Exercise description:
For the entries below, return the line holding "Image resolution: width=791" together with all lines after it, unchanged, and leave every picture out.

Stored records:
____
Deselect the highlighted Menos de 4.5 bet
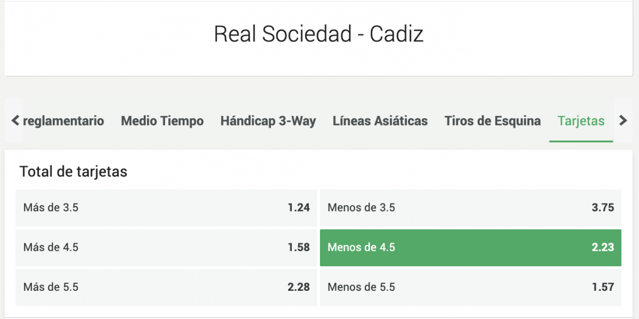Image resolution: width=639 pixels, height=319 pixels. 470,248
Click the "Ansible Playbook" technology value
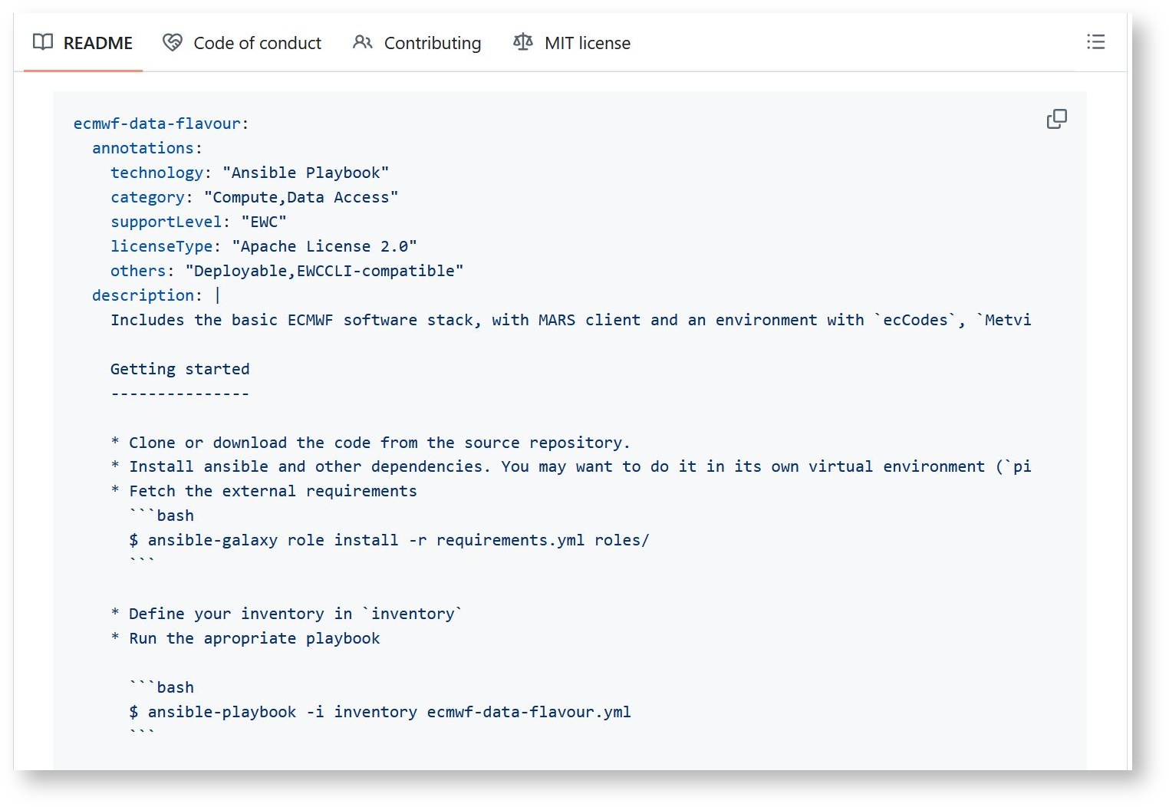The width and height of the screenshot is (1169, 807). click(305, 173)
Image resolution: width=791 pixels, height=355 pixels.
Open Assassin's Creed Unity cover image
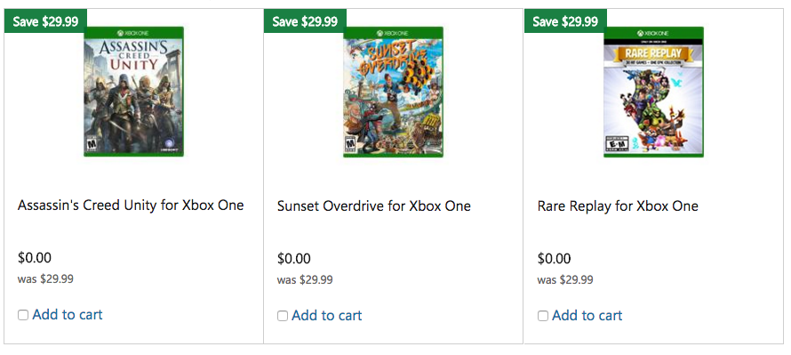133,92
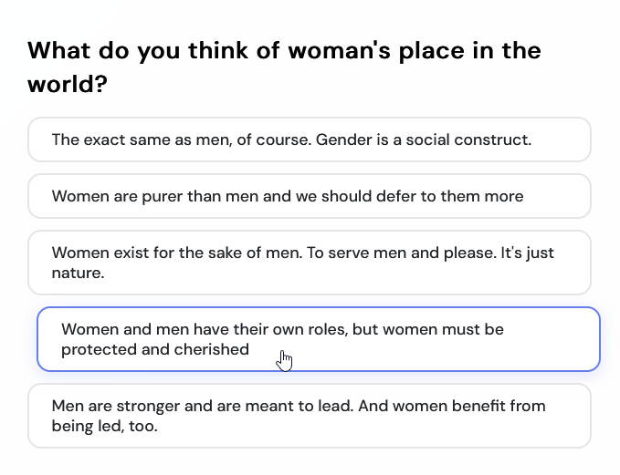620x475 pixels.
Task: Select the fourth, blue-outlined answer option
Action: point(318,339)
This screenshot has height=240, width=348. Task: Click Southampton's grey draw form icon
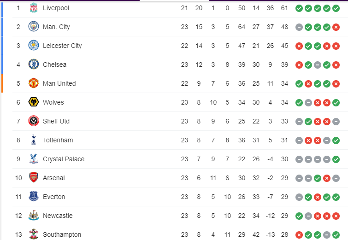tap(327, 234)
____
Answer to the exercise:
Image resolution: width=791 pixels, height=355 pixels.
Open Assassin's Creed Unity cover image
133,92
620x475 pixels.
Task: Select the fourth, blue-outlined answer option
Action: point(318,339)
This screenshot has height=240, width=348. Task: Click Southampton's grey draw form icon
tap(327, 234)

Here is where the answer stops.